「結婚しよう」
照れたようなはにかんだ笑顔で、私の記入欄だけが空いた婚姻届けを差し出されました。
一般的な感覚で読めばこれはおそらくラブストーリーのハッピーエンド。
しかし現実はそんなロマンチックなものじゃありません。
婚姻届けを渡してきたのは…
<風俗街のイメージ画像>
場所は賑わう歓楽街のソープランドの一室。
ソープ嬢の私の前で、はにかみながら婚姻届けを手に持っているのは腰にバスタオルを巻いたひとりの客。
- 50代消防士
- 「加藤さん」
- 既婚子供2人
- M
当時の私の接客ノートに書いてあった彼についての記録はこれがすべてです。
ちなみにMというのは性癖的なものじゃなくゴムのサイズです。
接客ノートにたった4行、しかもうち1行は下半身のサイズ感を記されているだけの男性が婚姻届けにサインしろと私の目の前で嬉しそうにしているこの状況。
夢なら早く覚めてくれ。
あなたの苗字も知らないの
<バスルームっぽいイメージ写真>
プレイ直後の急展開にバスタオル一枚の姿で声も出せずにいた私が彼に見えないよう太ももの裏をつねったところでこの目を覆うばかりの状況は変わらず、残念ながら現実のよう。
でもほら、頭を整理すればなんてことはない、だって相手は既婚者だから。
「今日ってエイプリルフールだっけ~加藤さんったら~(笑)」
なんてちょっと冗談めかしてこたえようと思ったら次の瞬間彼の口から驚きの言葉が飛び出しました。
「俺、ユメの気持ちにこたえたくて、離婚してきたから、早くサインを」
えーと、ユメとは私の源氏名ですが…は?
差し出された婚姻届けを眺めていたら彼の名字が「岡田(仮名)」で全然加藤じゃなかったことに気づいた衝撃なんて、この言葉の前じゃゴミのようなものです。

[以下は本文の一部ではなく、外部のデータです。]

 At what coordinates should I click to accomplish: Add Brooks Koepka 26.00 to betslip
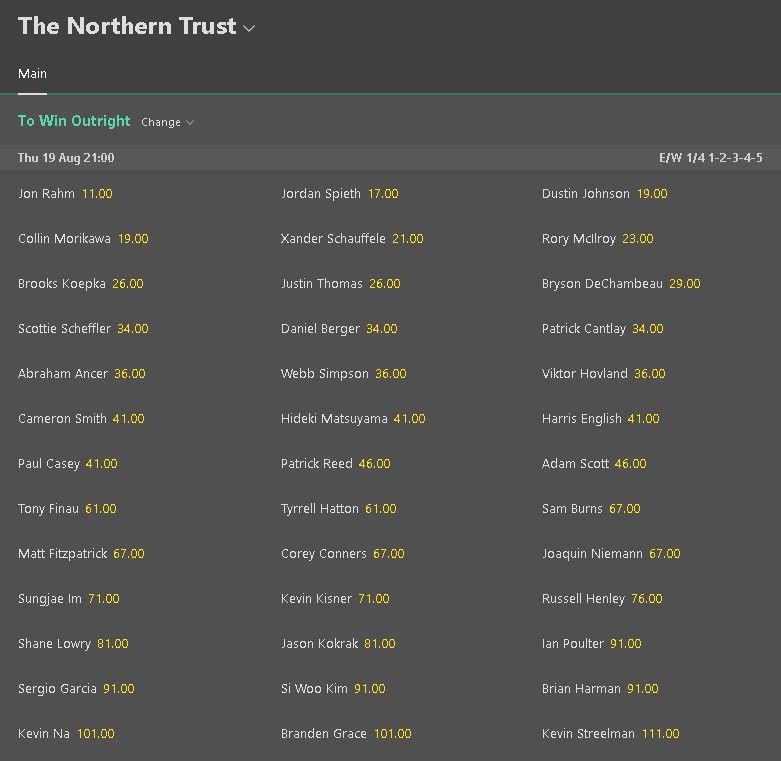point(127,284)
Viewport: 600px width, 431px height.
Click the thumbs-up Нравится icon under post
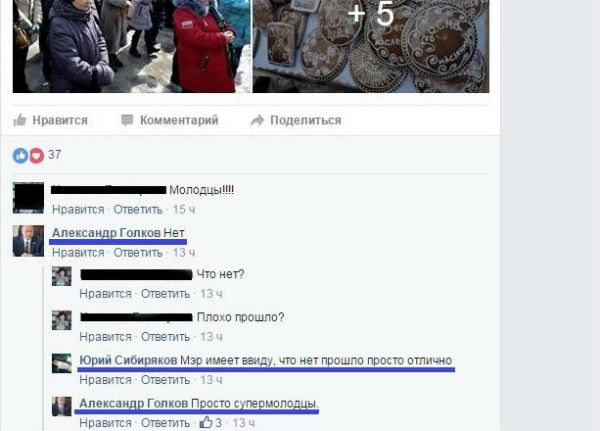point(20,120)
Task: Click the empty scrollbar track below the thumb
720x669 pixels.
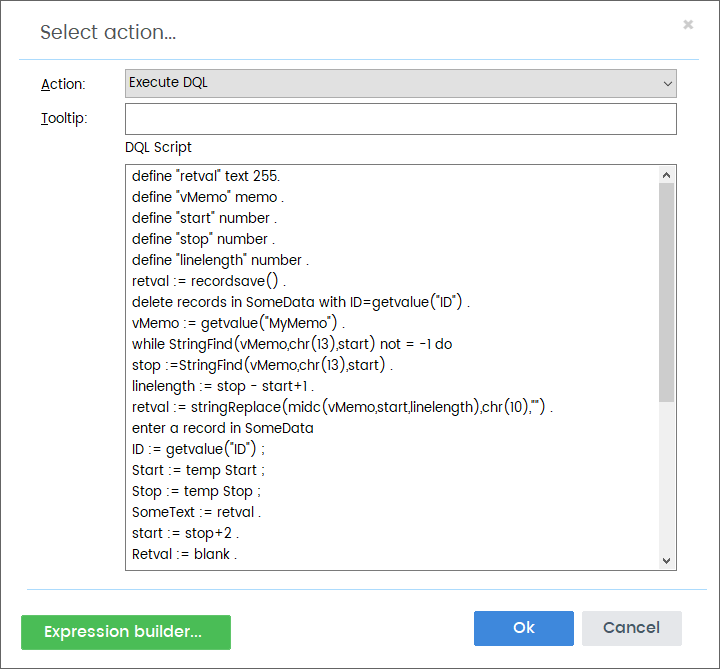Action: [666, 478]

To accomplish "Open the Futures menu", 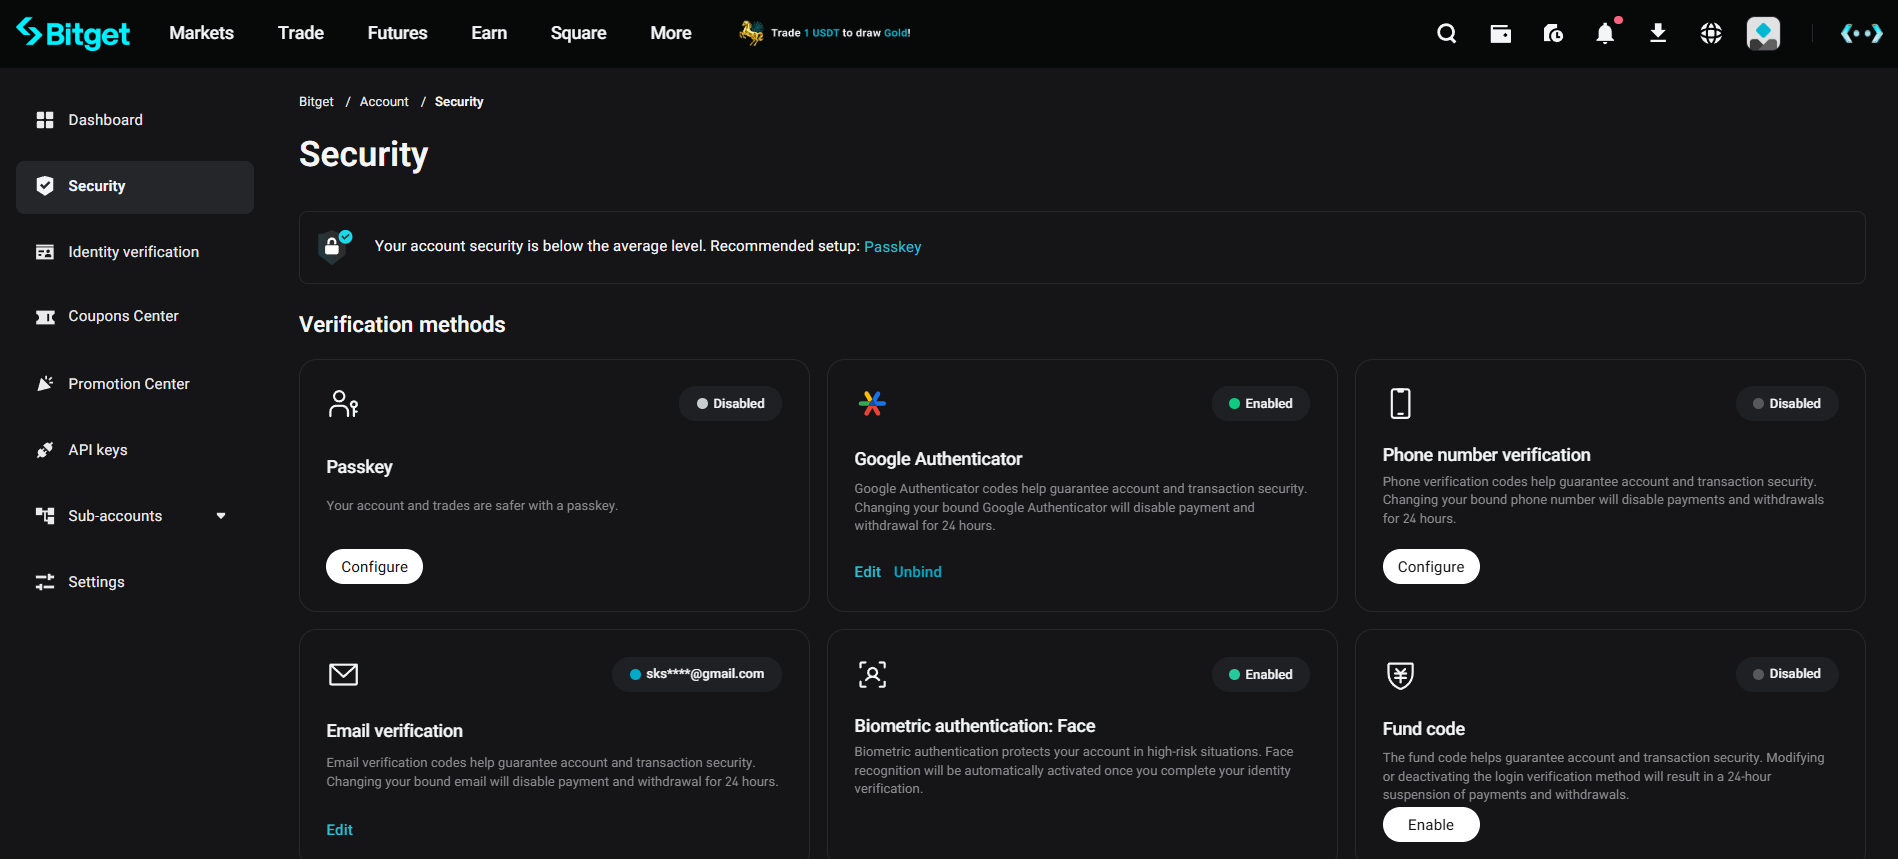I will point(397,33).
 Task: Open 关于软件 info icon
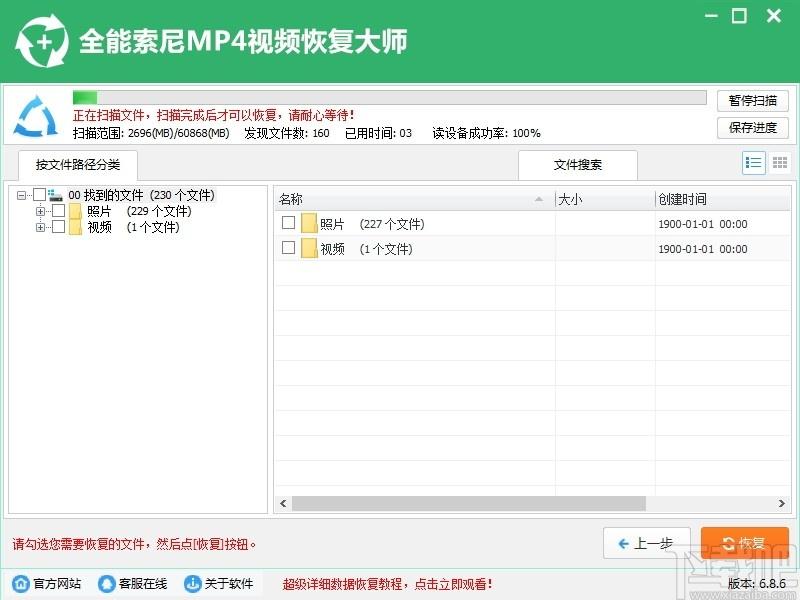pos(192,584)
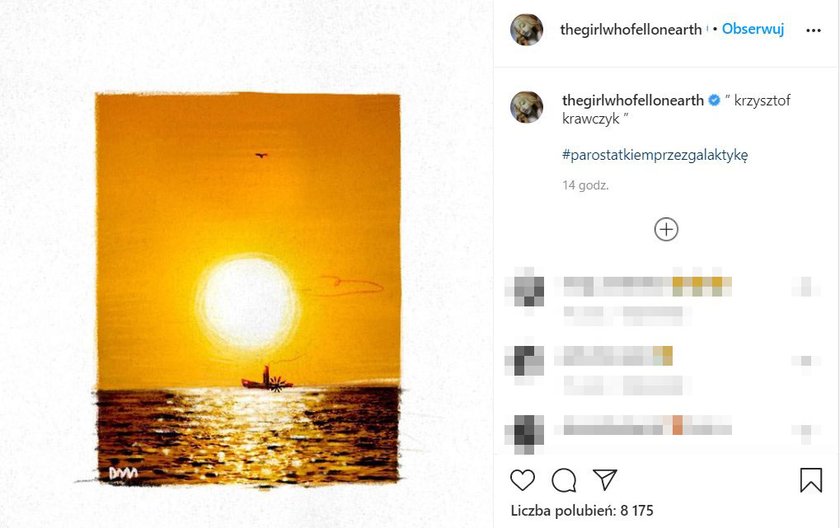Open three-dot more options menu

tap(813, 31)
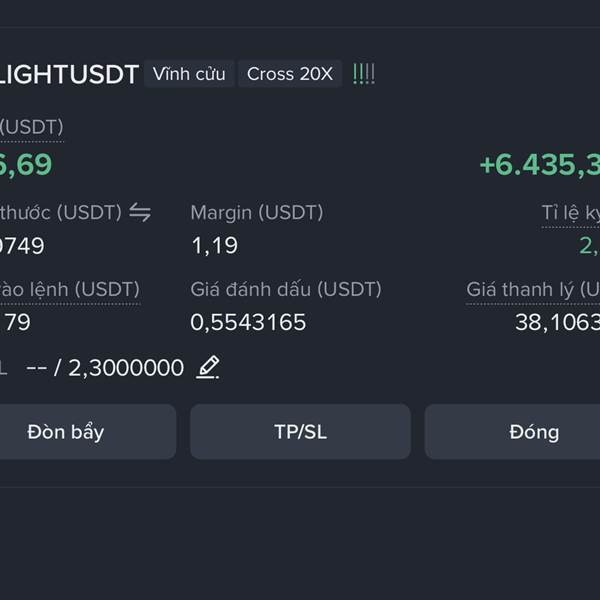Screen dimensions: 600x600
Task: Select the Cross 20X margin mode tag
Action: tap(290, 73)
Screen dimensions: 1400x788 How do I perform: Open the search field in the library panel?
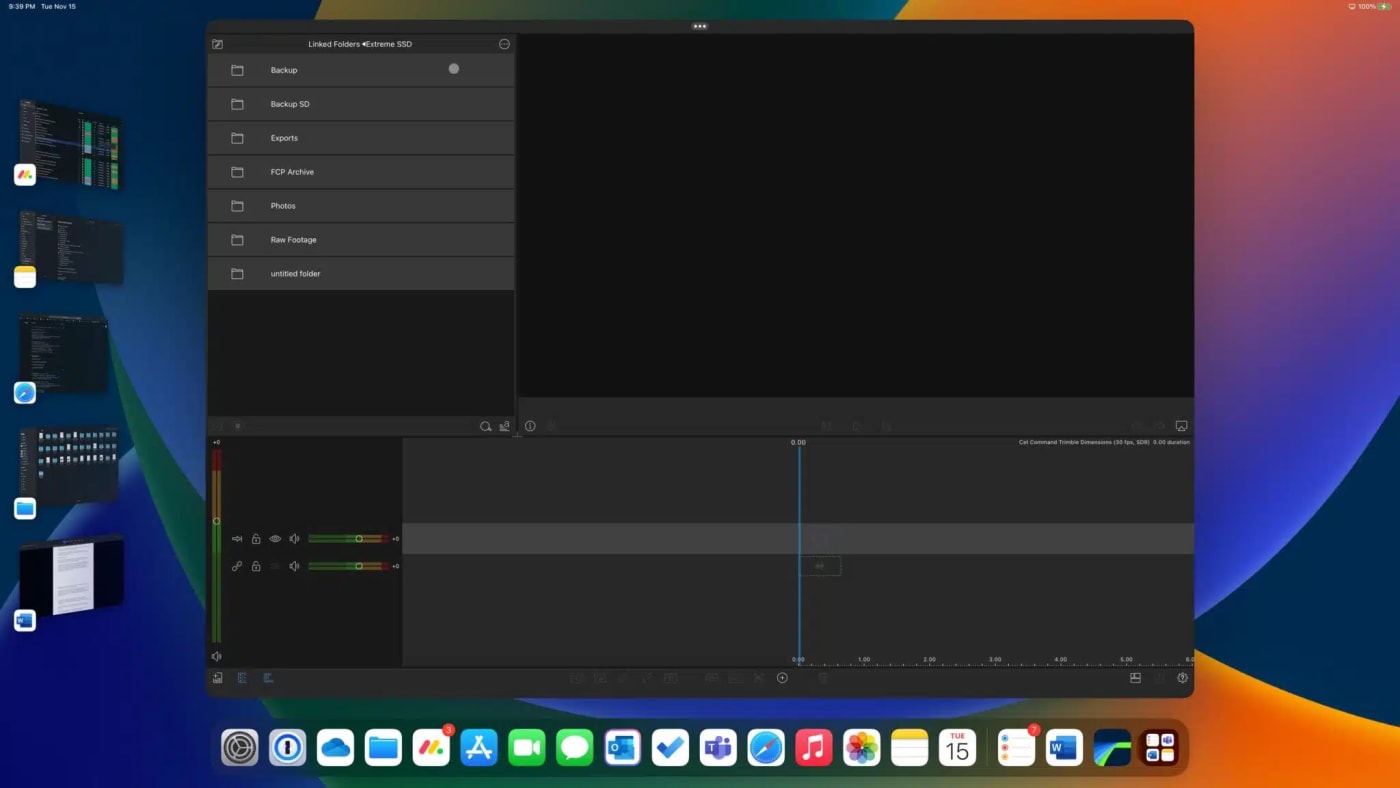(x=485, y=426)
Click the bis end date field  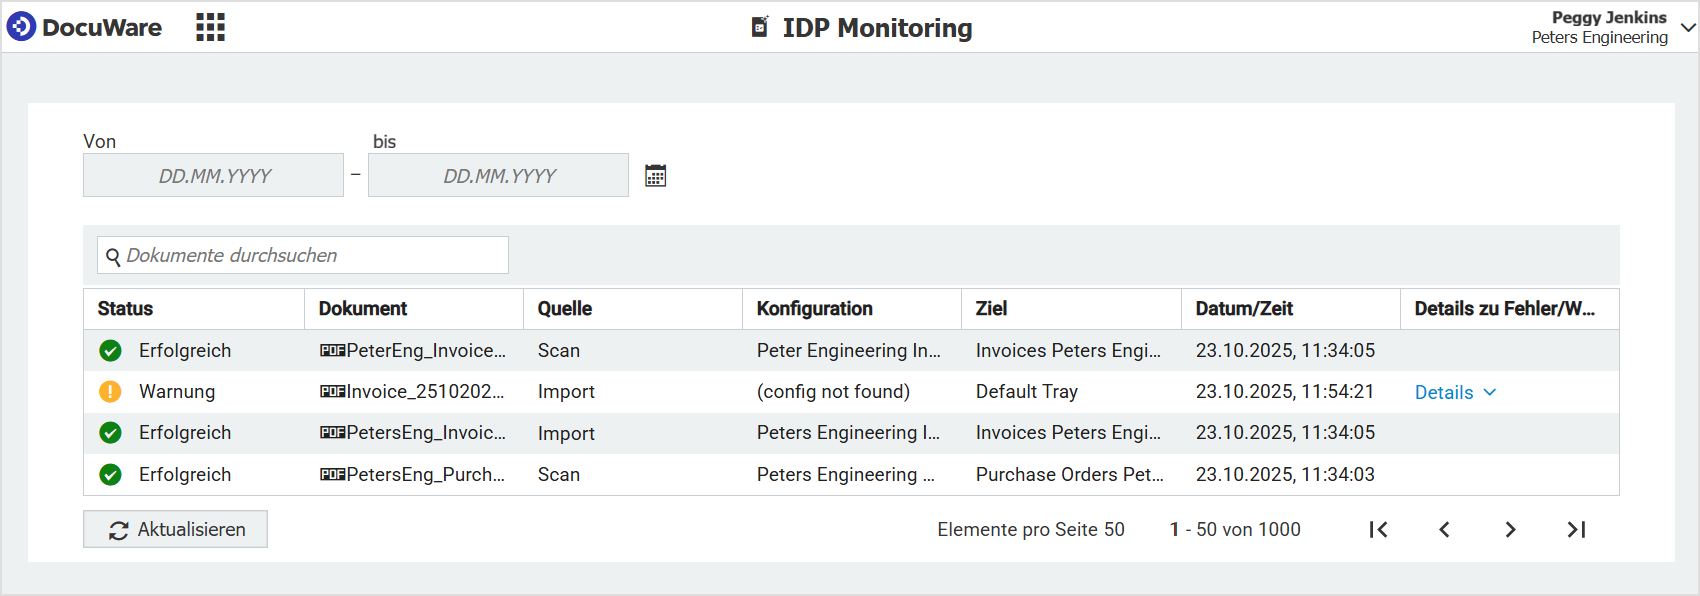[x=498, y=176]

気持ちにこたえたくて、などという言葉を聞いたら多くの人は私が彼にガチ恋して結婚を迫ったように感じるかもしれません。でも信じてください、違うんです。
だって私にとって彼の情報は53歳消防士で名前は加藤で子供が2人いる既婚者で下半身はMサイズってことだけなんです。
しかも加藤は偽名で本当は岡田でした。
80万円を貢いだ風俗客の最後
<男女が手を繋いでいるイメージなど本文とちょっとつながりがある感じの画像>
そりゃあ、エリア内では高級店を謳う店にもかかわらず頑張って通ってくれるものだから、「これってけっこう引っ張れるんじゃねw」とノリで色恋はかけましたよ?
彼が私指名で店に通うようになって2か月弱、使ったお金は総額80万円以上。
うち約60万円は私の報酬となったため、いわゆる「太客」だったのです。
でも、色恋と言ったって
「加藤さんとの時間ってすごく楽しい、もっと長く過ごせたら幸せなのに」
「帰ってほしくないなあ、もっと一緒にいて?」
とか、(記憶にはないけど多分)そんなようなことを言った…それだけの話です。
ただそれだけで、長年連れ添ったのであろう妻に離婚届を突き付け2人の子供も顧みずソープ嬢に婚姻届けへのサインを迫る中年男性。
こういう時、どんな顔をすればいいか分からないの。
あの名言が頭をよぎった私は吹き出しそうになるのをこらえつつ、笑顔で彼に言いました。
「ありがとう、嬉しい!家で印鑑押してもってくるから、一回持って帰っていいかな?」
浮足立って帰る彼を見送りつつ店長に「今の客NGね」と伝え、私はまた淡々と次のお客様を迎えるのでした。